Sentirse solo en la ciudad, la nueva crisis emocional
Los habitantes urbanos están más conectados que nunca a través de las pantallas, pero el uso individualista de la tecnología destruye los lazos afectivos, alertan

A pesar del bullicio constante, el tráfico, las oficinas llenas y la hiperconexión digital, un número creciente de personas residentes en ciudades reporta una sensación persistente de vacío y desconexión.
De acuerdo con datos del Inegi, cada vez más personas de las zonas urbanas manifiestan sentimientos frecuentes de soledad o falta de apoyo emocional, una problemática que se intensifica entre la población adulta y que refleja cómo la llamada “soledad urbana” se está consolidando como un fenómeno emocional silencioso y un tema de salud pública.
El Módulo de Bienestar Autorreportado 2025 del Inegi reveló que 36.6% de la población urbana ha experimentado el sentimiento de soledad “algunas veces” en el último mes, mientras 8.3% de los habitantes lo experimenta “la mayor parte o todo el tiempo”.

Especialistas explican que el malestar psicológico derivado de este aislamiento pocas veces se identifica desde su origen, apareciendo con frecuencia disfrazado de cansancio emocional, desmotivación o estrés laboral.
La doctora Dolores Bravo, presidenta de la Asociación Psicoanalítica Mexicana (APM), advierte que manifestaciones físicas y emocionales comunes como el insomnio o la irritabilidad “son como esa puntita del iceberg, vamos a decir, que está reflejando que a nivel profundo interno hay otros problemas”.
En entrevista con Excélsior, alertó sobre el peligro de evadir el trasfondo clínico mediante soluciones inmediatas falsas, ante la falta de espacios para la autorreflexión y la introspección en las aceleradas rutinas urbanas.

(Tengo mucha ansiedad, no puedo dormir, me voy a tomar un psicofármaco).
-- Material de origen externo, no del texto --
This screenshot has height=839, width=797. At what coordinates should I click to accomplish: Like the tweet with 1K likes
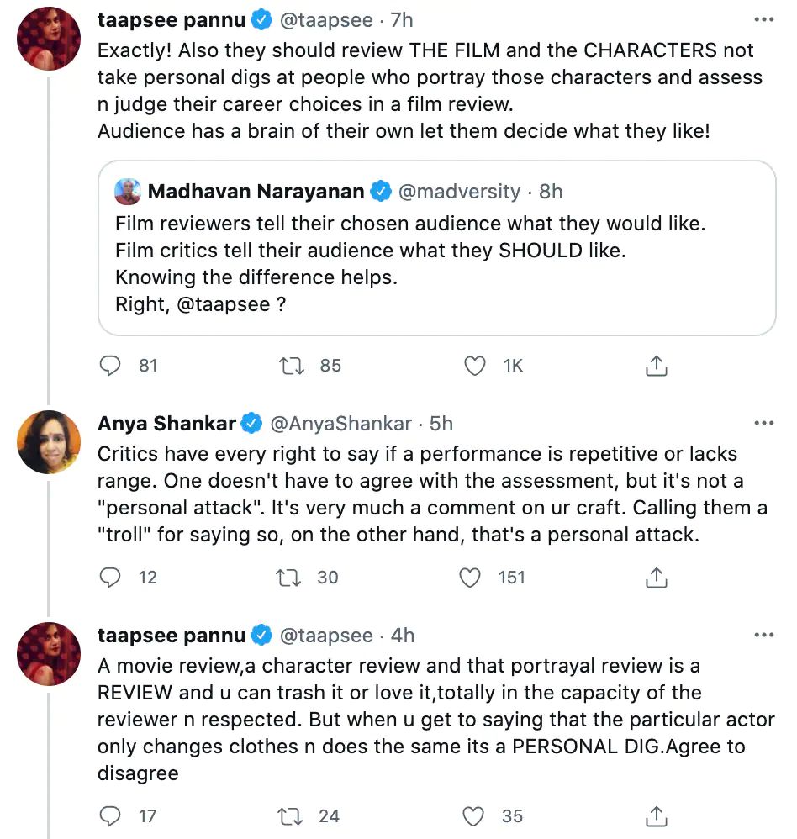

Y los psicofármacos tienen sus indicaciones y pueden ser muy buenos cuando están bien indicados, pero no para tapar los problemas”, indicó al reafirmar que recurrir a sustancias o conductas compulsivas sólo agrava el aislamiento profundo.
El quiebre familiar
La raíz del problema, según explicó la APM en un comunicado, radica en la sustitución de los vínculos significativos por interacciones rápidas, funcionales y mediadas por pantallas.
Este uso individualista de la tecnología ha fracturado la comunicación dentro del propio núcleo del hogar.

Al respecto, la doctora Bravo señaló el impacto directo en las dinámicas familiares actuales: “sí se reúnen a lo mejor a comer, vamos a suponer, pero cada uno está en su celular”.
Esta desconexión en entornos que deberían ser seguros priva a las nuevas generaciones del aprendizaje social indispensable.
La falta de juego libre y la saturación de agendas infantiles —similares incluso a las de altos ejecutivos— impiden que los niños aprendan a negociar, poner límites y leer las señales de los demás.
Como consecuencia directa, la especialista enfatiza que “estos niños crecen con esta falta de herramientas internas indispensables para la vida futura”, lo que explica por qué en la adultez los vínculos afectivos y de pareja se disuelven con tanta facilidad ante la menor frustración.
Inestabilidad laboral
El entorno socioeconómico de las ciudades también favorece la fragilidad de las relaciones contemporáneas, privilegiando la movilidad y la autonomía por encima del sentimiento de pertenencia o arraigo.
Este fenómeno afecta de manera marcada a las generaciones millennial y centennial.

La presidenta de la APM detalló que, a diferencia del pasado, donde era valorado hacer carrera ascendente en una misma organización, hoy en día “lo valorado es que estés trabajando en una empresa y luego en otra empresa y luego en otra empresa y luego en otra empresa. Entonces, eso no permite realmente hacer vínculos más profundos, más estables, una sensación de comunidad”.
A este ritmo corporativo acelerado se suma la imposición cultural de una autosuficiencia extrema que estigmatiza el necesitar de otra persona como una debilidad.
Sin embargo, la realidad clínica dicta que todo lazo profundo requiere cierta interdependencia.
En el boletín de la institución, la doctora Dolores Bravo concluye:
“La soledad urbana no es simplemente falta de compañía; es la vivencia de no sentirse reconocido por el otro. El ser humano necesita vínculos donde pueda mostrarse con sus dudas, miedos y deseos. Cuando esos espacios faltan, aparece el malestar.”